Appreciate the link on the US resource Pippi. We initially ruled out the US because of cost and some negative impressions from a US fertility site whose members kept dropping me e-mails offering “great rates for quality donors!” But given the favorable US$ to € exchange rates and the more reputable resources you’ve identified, it’s worth doing more extensive exploration there. Oh, and yes. I was going to counseling for a few months which thankfully helped me stop bursting into tears at restaurants, grocery stores, and trams each time I saw a pregnant woman or child. But I realize this is an ongoing journey and will need to revisit counseling for a while.
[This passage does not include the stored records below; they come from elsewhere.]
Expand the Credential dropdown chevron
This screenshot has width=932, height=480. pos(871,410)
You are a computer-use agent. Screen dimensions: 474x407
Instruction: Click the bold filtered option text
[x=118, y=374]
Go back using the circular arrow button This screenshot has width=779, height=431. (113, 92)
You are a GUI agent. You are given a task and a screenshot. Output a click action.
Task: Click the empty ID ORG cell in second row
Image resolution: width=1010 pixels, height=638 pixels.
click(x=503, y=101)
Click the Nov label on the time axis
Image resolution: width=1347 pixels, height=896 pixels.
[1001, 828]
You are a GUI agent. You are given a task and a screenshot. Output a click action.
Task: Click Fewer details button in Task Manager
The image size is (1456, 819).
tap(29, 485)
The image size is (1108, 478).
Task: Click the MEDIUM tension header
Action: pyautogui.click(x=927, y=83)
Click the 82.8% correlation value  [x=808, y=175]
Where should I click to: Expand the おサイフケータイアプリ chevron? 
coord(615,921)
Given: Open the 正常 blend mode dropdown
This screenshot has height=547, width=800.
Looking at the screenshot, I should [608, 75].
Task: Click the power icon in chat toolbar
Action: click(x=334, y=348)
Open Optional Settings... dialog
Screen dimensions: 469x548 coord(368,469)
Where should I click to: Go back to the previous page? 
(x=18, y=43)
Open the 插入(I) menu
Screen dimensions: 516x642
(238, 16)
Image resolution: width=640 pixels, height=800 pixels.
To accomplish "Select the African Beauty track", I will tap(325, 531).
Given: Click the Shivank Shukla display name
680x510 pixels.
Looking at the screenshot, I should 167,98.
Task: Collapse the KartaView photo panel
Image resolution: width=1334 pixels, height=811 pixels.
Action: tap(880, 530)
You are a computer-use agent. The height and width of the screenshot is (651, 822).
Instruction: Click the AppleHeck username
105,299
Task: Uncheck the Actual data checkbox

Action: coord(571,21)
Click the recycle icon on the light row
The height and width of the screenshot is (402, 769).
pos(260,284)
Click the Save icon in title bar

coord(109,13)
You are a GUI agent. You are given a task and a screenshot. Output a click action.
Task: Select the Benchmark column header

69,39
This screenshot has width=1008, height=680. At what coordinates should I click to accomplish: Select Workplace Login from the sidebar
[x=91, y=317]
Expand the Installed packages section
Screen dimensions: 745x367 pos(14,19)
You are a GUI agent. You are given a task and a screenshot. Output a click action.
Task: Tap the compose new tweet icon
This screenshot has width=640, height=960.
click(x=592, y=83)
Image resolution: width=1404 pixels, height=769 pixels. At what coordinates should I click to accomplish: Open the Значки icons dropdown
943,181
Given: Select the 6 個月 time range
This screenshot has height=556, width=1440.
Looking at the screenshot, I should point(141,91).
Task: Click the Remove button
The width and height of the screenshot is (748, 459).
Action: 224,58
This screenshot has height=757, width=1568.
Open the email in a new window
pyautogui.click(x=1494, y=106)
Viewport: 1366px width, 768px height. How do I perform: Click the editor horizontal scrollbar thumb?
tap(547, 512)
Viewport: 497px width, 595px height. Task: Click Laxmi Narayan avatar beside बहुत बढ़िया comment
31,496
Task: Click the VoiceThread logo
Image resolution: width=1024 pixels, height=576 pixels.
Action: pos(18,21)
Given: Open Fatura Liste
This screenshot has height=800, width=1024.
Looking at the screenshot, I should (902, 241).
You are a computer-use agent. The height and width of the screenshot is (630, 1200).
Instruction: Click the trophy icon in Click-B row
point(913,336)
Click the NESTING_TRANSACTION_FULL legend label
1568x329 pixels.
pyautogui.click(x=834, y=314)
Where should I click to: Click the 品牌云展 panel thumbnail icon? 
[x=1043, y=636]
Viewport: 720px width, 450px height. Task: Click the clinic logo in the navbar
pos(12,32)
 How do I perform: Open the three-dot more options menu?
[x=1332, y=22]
Going to have to choose my timing and words carefully, however, when broaching the topic with DP.

Sima, what you said in your first paragraph could just have easily been my own words. I guess it’s simply the nature of being in this situation. Thanks for tracking down the Afro-Caribbean thread for me. FF is a great resource, but there’s just so much info on here it’s oftentimes a job in itself getting to the needed resource without a little help. 

I did initially have a look at South Africa and Barbados, but I can’t quite remember why I didn’t continue to pursue those options. To be quite honest, it was likely pure inertia and a predisposition to sticking with an infrastructure I was used to. But if donor selection remains an important issue for me, I have to look at all my options where feasible and timely. 

And Bubbles, thanks for the empathy and reality check. All of my aunts, uncles and cousins all have very strong family resemblance and a very prominent overbite. Suppose I always thought my child would also have that trait. But hey, the possibility of not having to spend a small fortune on corrective orthodontia could actually be a perk.    Hey, I have to find some reason to laugh. 

Anyway, thanks again everyone for your support and direction to some great resources. I’ve got a lot of reading to do. Will try to reciprocate in kind when needed and share anything interesting I may come across. 

Cheers


----------